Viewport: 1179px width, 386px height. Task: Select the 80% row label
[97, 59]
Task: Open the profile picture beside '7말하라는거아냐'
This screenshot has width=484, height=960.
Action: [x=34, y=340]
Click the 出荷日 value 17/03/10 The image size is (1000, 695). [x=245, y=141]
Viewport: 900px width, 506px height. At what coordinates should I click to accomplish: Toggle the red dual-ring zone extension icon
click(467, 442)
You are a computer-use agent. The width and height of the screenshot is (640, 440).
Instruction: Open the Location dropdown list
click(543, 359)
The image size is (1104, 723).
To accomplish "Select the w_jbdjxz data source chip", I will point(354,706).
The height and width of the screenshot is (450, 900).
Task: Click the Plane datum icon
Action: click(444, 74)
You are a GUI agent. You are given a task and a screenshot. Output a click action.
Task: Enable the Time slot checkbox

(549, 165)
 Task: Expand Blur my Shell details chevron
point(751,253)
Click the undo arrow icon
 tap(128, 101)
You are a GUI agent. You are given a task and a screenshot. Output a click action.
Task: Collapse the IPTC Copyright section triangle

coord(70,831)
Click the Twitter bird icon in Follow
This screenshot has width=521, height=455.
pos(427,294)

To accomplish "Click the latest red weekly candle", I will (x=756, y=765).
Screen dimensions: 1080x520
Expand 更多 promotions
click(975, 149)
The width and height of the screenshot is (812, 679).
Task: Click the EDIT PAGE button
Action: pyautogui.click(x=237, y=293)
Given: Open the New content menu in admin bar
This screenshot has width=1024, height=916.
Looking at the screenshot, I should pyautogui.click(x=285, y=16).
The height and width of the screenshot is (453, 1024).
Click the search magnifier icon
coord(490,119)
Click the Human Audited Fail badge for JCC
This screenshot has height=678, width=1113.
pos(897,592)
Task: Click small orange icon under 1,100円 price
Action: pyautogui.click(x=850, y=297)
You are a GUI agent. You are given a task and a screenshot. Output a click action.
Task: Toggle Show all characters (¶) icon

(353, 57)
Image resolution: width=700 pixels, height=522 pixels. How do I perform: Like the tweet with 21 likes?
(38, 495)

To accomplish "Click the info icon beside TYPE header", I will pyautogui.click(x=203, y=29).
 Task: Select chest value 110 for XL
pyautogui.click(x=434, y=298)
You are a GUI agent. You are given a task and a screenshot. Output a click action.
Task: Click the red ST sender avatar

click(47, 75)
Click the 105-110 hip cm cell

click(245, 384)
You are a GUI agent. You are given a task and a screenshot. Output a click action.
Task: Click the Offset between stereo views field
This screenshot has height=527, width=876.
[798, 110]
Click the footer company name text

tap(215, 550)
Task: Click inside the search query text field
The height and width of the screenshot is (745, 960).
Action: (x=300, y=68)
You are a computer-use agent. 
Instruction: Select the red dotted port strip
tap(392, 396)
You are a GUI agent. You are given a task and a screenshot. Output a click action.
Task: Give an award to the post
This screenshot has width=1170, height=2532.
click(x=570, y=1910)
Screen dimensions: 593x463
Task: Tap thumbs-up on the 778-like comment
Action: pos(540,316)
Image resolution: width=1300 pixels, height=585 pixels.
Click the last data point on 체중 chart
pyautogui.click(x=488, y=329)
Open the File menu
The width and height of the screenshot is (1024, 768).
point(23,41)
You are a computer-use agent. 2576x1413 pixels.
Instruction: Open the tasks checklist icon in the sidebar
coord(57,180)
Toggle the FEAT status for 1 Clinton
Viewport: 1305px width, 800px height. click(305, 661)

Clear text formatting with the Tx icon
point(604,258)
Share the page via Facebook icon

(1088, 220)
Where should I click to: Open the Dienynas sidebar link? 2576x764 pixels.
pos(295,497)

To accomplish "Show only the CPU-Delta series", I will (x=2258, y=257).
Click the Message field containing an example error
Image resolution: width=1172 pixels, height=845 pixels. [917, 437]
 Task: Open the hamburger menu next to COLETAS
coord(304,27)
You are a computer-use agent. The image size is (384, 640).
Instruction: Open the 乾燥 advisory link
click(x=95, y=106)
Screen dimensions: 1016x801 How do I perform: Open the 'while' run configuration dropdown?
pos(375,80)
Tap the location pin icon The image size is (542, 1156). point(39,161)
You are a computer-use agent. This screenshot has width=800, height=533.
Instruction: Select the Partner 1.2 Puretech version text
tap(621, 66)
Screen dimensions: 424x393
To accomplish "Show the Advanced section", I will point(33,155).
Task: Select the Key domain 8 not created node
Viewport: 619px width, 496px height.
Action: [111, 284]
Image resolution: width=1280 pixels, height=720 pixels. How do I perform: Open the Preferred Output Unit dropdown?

• **Your objective**
In the data above, repeat exactly each line from the first through the line that contains "Click the 出荷日", and give nothing else.

• **Result of this exercise**
Viewport: 1179px width, 386px height. Task: Select the 80% row label
[97, 59]
Task: Open the profile picture beside '7말하라는거아냐'
This screenshot has width=484, height=960.
Action: [x=34, y=340]
Click the 出荷日 value 17/03/10 The image size is (1000, 695). [x=245, y=141]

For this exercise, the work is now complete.